Q: Which sports organisations – either local or international – do you believe are getting it right, in terms of marketing and commercialising their product, and why?
A: I believe three have done it very well. English Premier League, NBA and NFL. They understand the importance of creating value for all of their commercial partners and audiences across all touchpoints. They have identified the value of their brands and have not diluted them by having a sponsor pay for naming rights, and brands are desperate to be involved – they then work in total partnership with their sponsors to ensure maximum value for all parties. That is why they attract some of the biggest brands in the world.
Q: What, do you believe, the sports industry will look like in a year’s time?

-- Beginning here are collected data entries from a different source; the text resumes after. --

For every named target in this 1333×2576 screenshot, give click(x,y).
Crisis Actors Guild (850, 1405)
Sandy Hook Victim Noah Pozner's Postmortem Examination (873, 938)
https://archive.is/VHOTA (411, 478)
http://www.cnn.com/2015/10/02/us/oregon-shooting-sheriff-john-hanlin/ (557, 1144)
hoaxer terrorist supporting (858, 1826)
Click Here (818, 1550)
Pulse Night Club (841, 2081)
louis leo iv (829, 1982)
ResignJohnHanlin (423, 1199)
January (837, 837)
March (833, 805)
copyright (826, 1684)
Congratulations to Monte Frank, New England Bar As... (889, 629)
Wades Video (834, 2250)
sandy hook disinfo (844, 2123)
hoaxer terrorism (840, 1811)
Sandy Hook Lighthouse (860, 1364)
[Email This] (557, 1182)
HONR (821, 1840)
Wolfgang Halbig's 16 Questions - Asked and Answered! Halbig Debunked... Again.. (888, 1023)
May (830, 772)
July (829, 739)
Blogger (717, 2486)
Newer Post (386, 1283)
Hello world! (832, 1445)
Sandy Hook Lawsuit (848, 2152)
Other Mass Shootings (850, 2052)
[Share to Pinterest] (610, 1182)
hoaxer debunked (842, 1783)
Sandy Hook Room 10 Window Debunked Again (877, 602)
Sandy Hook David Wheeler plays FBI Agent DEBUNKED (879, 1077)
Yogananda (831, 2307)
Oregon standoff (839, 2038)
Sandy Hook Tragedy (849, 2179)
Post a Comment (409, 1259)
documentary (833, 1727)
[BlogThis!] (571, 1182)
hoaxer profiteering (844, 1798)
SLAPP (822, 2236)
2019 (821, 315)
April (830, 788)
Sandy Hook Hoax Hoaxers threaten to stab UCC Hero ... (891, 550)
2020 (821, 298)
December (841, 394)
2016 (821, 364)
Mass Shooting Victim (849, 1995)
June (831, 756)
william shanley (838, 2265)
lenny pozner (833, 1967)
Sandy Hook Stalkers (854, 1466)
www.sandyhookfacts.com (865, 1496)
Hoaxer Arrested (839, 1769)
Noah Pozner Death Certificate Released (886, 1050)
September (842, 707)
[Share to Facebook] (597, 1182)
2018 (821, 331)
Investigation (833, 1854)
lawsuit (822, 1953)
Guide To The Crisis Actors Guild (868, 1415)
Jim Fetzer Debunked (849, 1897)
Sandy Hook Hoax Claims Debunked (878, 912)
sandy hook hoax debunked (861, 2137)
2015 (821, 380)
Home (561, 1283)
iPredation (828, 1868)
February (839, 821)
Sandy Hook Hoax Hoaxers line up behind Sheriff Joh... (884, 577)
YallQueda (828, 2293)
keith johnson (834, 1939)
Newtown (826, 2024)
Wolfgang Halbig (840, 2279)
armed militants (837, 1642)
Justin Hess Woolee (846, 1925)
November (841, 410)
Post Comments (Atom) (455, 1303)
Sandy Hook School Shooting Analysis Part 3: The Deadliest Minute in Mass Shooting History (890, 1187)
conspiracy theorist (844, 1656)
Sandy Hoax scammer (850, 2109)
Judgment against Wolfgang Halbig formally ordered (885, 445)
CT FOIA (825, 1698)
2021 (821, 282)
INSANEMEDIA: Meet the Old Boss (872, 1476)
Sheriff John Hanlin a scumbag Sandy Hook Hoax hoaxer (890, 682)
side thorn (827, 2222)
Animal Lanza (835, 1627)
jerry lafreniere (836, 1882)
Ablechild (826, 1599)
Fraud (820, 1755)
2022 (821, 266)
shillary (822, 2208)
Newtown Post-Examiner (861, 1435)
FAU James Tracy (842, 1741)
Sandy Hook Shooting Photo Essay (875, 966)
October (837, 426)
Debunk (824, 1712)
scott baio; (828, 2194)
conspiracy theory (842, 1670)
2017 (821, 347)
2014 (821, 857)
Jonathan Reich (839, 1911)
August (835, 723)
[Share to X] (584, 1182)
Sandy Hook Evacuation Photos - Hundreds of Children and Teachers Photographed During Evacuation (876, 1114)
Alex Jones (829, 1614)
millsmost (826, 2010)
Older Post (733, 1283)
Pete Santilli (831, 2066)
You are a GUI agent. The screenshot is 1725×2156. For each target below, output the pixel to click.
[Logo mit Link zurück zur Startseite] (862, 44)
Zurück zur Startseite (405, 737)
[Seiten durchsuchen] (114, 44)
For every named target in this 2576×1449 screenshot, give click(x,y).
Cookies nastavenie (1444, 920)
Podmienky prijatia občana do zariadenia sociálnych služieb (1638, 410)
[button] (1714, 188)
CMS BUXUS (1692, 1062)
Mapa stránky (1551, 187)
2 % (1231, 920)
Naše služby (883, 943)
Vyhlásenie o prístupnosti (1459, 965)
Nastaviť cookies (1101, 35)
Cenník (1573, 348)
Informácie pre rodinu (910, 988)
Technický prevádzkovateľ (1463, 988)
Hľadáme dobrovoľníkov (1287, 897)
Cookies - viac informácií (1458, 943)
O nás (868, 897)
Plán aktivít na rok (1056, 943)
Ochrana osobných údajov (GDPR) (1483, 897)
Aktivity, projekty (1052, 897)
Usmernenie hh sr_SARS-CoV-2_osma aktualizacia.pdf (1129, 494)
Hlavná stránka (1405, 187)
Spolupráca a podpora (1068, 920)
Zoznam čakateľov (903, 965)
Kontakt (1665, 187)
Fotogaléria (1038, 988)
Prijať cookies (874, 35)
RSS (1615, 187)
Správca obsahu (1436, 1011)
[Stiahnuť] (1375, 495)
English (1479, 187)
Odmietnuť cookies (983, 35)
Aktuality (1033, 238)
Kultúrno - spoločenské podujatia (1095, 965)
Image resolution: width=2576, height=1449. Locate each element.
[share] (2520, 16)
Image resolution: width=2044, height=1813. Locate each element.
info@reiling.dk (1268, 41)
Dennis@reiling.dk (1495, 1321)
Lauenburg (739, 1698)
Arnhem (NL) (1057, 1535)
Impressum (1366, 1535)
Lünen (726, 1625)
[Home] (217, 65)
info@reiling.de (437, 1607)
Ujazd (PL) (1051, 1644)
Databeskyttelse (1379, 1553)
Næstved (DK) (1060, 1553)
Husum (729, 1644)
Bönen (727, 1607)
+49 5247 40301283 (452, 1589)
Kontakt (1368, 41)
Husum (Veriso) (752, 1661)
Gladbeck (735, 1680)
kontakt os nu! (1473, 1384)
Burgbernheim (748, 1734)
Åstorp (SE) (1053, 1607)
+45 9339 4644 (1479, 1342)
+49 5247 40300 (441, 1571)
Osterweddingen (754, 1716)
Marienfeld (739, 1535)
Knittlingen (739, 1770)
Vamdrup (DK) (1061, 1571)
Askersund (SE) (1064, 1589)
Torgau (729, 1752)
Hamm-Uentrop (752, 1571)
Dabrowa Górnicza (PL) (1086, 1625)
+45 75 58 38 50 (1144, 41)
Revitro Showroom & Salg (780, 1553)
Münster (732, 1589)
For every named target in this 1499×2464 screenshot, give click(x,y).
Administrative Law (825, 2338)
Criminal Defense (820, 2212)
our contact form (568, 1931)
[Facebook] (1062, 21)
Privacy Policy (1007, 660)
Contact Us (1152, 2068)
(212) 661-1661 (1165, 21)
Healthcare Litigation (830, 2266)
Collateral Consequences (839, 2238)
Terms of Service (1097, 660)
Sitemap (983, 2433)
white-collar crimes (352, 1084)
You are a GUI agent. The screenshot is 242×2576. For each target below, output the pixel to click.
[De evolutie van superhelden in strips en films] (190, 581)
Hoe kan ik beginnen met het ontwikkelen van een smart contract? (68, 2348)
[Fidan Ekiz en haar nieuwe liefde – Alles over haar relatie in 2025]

A: Our world of sport is ever evolving, but I believe that we have missed out on a year of our biggest passion, so once the Covid-19 virus is under control, I think we will return to relative normality, but with the added benefits of the forced innovation to have come out of the challenges we currently face. Fans will be happy to be back in stadiums and the world of sport will open up again. My only hope is that our industry has taken all of the learnings that have been thrown at us during the pandemic and that we come out even stronger than we were before Covid-19 interrupted our world.